Los recursos que emplean las administraciones penitenciarias para hacer frente al deterioro del parque penitenciario son limitados y a menudo irrisorios con respeto al número creciente de personas encarceladas.
La sobrepoblación se ha convertido en un problema endémico que fragiliza el funcionamiento de las prisiones. En septiembre de 2009, la prisión de la ciudad de Pasig en Filipinas, diseñada para 200 personas, albergaba 859 cuando sufrió una grave inundación. Un centenar de mujeres tuvieron que apilarse en dos celdas y más de 250 hombres, en cuatro. En Nueva Zelanda, las camas reservadas para los traslados de urgencia, en realidad, se utilizan a diario, por falta de sitio. La sobrepoblación hace que la estrategia de reducción de riesgos resulte infructuosa.
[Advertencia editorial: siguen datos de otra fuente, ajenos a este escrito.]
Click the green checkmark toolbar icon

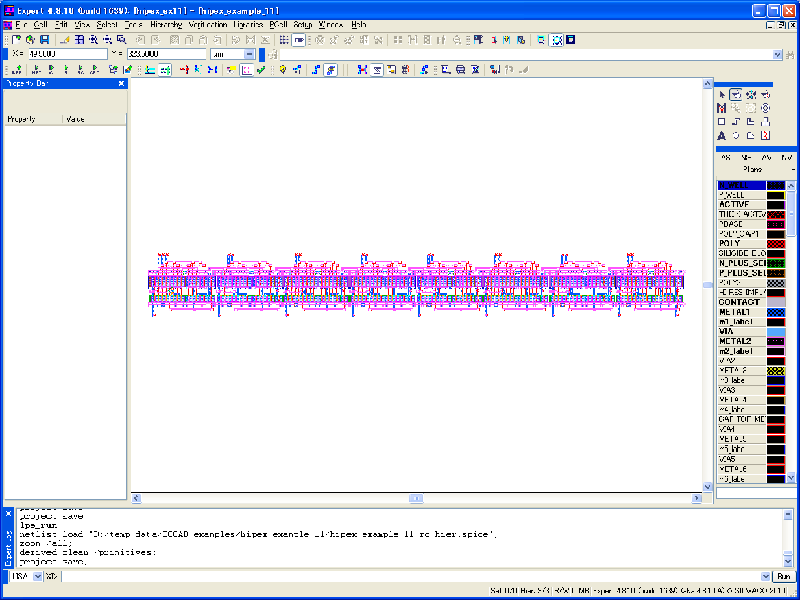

La falta crónica de personal penitenciario intensifica la situación de vulnerabilidad de las personas privadas de libertad, cuya seguridad depende por completo de la administración penitenciaria. Las personas privadas de libertad, por ejemplo, no pueden adoptar medidas individuales de reducción de riesgos, como protegerse del peligro, conservar suministros de urgencia o intentar ser más autosuficientes para responder a las necesidades básicas.